It was confirmed today that underground Japanese beatmaker Jun “Nujabes” Seba died last February 26 after a car accident. His family buried him privately and the anouncement of his death did not make the news until today.

Nujabes was known for delicate, often mournful beats that were respected by lovers of quality hip-hop worldwide. He also owned record stores in Tokyo's trend-setting Shibuya district, including the well-known Guiness Records and T Records.

There's a great reminiscence on the DJ Premier blog, written by “gimantalon,” that reflects the affection of the US underground fraternity for their Japanese counterpart:

Damn, I was such a big fan of the man. Not only his music, but his character too. I remember when a hip hop fan got back from Japan they always asked him if he went to his record shop and took pictures of it and if they met Nujabes himself. Because it was so rarely to see him on image, he communicates with music like no one else did. His vinyl were always hard to get for non Japan heads, it was crazy how they were sold. The underground world really recognized him and always will, no doubt about it. He was one of the best hip hop producer of Japan and that is what he will always be remembered for, R.I.P. my friend, we'll miss you. 2010, damn…
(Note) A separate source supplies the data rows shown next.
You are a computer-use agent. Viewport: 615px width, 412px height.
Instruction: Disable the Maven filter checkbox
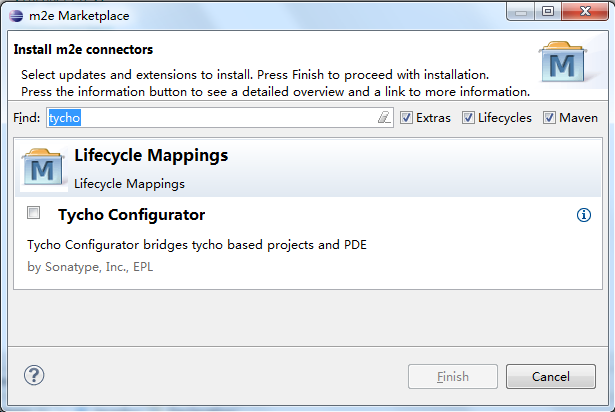click(549, 117)
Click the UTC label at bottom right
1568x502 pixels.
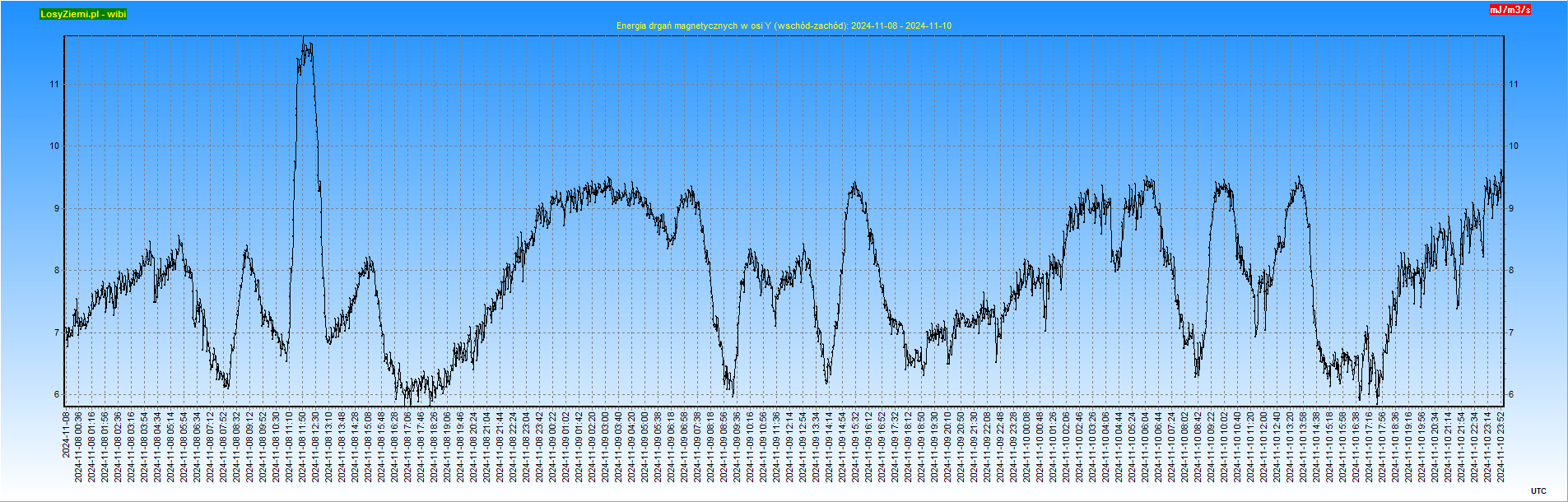point(1538,490)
More from the DJ Premier blog, after the jump.

More from the DJ Premier blog (go there for some video samples of Nujabes' talent):

Nujabes (born Jun Seba), a Japanese hip-hop producer, was killed in a car accident in Tokyo. Nujabes crashed when leaving the Metropolitan Expressway in Tokyo's Minato Ward. Nujabes was 36 years old when he died. The car crash that killed Nujabes took place on February 26, 2010, the same day a magnitude 7.3 earthquake struck off the coast of Japan. Nujabes' death was only publicly confirmed by Hydeout Productions and by his friend and collaborator, Shing02, today; he was buried by his family in a private ceremony. Nujabes was the founder of Hydeout Productions, as well as the owner of two Tokyo record stores, Guinness Records and T Records. Nujabes (who came by his artistic name by spelling his real name backwards) also contributed music to the anime “Samurai Champloo”, an anachronistic tale mixing samurai lore and modern hip-hop culture. Nujabes was a private person, and so many, even those who worked closely with him, did not know he had died. The common Internet death rumors did not make it to the English-speaking web, and this is a rare case in which an artist's actual death notice preceded the rumors.